Don’t wait for customers to have issues before engaging with them. Proactively prevent problems and be accessible for support. Chatbots, help centers, and FAQ pages are a great way for customers to get their answers quickly. Also, make sure your company offers multi-channel support such as social media, live chat, phone, and email. 

4. Personalize Content and Offers 

Personalization in ecommerce is all about creating a more tailored experience for your customers. You can add personalization across the entire ecommerce customer journey to make it relevant to each person that visits your store. 

The right personalization strategy helps you define your customers’ behavior during their shopping sessions. By delivering personalized content to your customers, you can increase your conversion rate and boost customer loyalty.

You can personalize the customer experience by creating offers for people based on how they interact with your store. The objective is to let your user’s behavior trigger the offers or products you show them.

Chatbots can also be used to personalize the customer experience. They can be used to help prevent cart abandonment, determine exit intent, provide product recommendations, and make upsells. 

Another great way to personalize the ecommerce customer journey is to collect customer data and send customized product recommendations and offers. For example, if a customer bought shoes, send them a cross-sell for socks. Or let them know about a new collection of shoes released through your newsletter. Sending retargeting ads to visitors who abandoned their cart is also personalized since you’re sending it to only users who have left their cart.

5. Gather as Much Data as Possible 

Providing the best customer experience requires you to collect a lot of data and continually tweak your customer persona. Great data helps you understand what your ideal customer may be going through when seeking your product and what interests or characteristics they have. Understanding them and how they move through your store is crucial to producing an ecommerce customer journey that follows a psychologically-informed model. You can use heat maps to see what pages and products are the most popular with certain types of customers. Make sure to examine different segments of customers, such as first-time visitors, returning visitors, buyers, and those with long session durations but no purchases. 

Look for trends, like specific drop-off points where many visitors left your site without converting. Conversely, look for commonalities between behavior. You may notice a consistent problem that caused customers to leave these pages, such as a failure to build awareness, which you can then solve. 

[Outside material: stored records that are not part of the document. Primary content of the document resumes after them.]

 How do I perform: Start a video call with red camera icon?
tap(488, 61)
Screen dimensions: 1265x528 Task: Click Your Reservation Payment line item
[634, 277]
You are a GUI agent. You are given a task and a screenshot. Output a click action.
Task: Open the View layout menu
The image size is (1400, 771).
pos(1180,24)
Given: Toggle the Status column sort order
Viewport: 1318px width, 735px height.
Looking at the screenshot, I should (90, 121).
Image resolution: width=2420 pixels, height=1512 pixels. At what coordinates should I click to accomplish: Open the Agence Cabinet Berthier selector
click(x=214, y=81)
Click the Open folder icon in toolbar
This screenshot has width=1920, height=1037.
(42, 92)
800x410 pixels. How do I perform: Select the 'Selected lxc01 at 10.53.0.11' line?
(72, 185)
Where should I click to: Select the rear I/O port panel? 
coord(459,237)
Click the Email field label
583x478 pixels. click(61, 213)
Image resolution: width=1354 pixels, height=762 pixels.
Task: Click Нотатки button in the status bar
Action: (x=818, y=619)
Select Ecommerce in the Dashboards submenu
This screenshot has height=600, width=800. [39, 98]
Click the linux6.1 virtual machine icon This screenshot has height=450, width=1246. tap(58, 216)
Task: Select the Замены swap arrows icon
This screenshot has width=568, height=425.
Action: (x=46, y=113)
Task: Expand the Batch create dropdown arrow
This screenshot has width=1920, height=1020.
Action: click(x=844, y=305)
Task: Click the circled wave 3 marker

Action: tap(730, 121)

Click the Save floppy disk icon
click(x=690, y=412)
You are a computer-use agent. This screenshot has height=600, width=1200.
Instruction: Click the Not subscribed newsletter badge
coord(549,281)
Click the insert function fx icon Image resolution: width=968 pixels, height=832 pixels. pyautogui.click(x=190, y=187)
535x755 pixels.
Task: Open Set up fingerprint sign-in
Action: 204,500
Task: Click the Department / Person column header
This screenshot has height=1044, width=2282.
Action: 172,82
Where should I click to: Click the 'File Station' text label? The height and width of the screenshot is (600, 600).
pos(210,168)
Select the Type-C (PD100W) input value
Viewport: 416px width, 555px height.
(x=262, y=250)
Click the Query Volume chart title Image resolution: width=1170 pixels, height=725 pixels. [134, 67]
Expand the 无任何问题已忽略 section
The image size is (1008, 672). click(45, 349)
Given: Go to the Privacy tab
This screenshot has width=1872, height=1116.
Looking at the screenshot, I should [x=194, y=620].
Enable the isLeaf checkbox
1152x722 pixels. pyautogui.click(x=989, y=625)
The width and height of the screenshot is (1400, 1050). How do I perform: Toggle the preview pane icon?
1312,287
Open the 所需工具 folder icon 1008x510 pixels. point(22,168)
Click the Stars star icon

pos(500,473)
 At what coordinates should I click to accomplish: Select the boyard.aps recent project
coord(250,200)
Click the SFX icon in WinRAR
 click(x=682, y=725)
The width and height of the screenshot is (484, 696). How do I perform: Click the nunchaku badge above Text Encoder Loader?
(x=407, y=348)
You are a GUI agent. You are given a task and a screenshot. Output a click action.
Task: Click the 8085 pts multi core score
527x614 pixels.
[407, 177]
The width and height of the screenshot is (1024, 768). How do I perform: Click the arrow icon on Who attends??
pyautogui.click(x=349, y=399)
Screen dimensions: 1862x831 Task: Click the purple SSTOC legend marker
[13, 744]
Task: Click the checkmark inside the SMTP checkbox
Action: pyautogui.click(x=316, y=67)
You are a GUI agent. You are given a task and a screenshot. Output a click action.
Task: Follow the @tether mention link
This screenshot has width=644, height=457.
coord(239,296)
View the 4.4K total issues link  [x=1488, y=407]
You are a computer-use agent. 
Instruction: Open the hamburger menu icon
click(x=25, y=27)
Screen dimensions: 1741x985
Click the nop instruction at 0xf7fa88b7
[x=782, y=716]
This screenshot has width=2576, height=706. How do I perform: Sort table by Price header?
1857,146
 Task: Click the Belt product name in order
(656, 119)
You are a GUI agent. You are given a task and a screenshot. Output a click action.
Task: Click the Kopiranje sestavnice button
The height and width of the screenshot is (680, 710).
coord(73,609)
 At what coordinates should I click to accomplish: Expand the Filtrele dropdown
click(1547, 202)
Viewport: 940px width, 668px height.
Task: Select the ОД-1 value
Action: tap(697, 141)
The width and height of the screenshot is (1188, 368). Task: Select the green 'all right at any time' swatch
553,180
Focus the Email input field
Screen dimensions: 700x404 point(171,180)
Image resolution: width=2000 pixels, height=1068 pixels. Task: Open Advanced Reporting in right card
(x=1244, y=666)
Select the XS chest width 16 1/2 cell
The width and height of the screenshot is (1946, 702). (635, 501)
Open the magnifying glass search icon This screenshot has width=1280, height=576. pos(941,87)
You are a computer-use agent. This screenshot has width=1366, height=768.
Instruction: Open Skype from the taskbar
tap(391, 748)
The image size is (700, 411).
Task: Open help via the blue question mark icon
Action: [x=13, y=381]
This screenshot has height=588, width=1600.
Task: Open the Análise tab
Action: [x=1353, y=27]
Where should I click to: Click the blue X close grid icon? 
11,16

Here are some practical tips for collecting data to craft your buyer persona and enhance the experience of potential buyers: 

  • Take polls and surveys and ask questions in lead capture forms to gain more knowledge about your customers. 
  • Consider asking questions about demographics, online shopping behaviors, and interests 

Conclusion

Understanding your customers and their path to making a purchase is essential to providing a seamless experience. Ecommerce customer journey stages help you identify your customer’s path to conversion so that you can optimize your store’s strategies to drive more sales. As a business owner, creating an excellent experience for your customers means being able to wow them at each touchpoint. The more you improve your website, the more conversions you’ll have.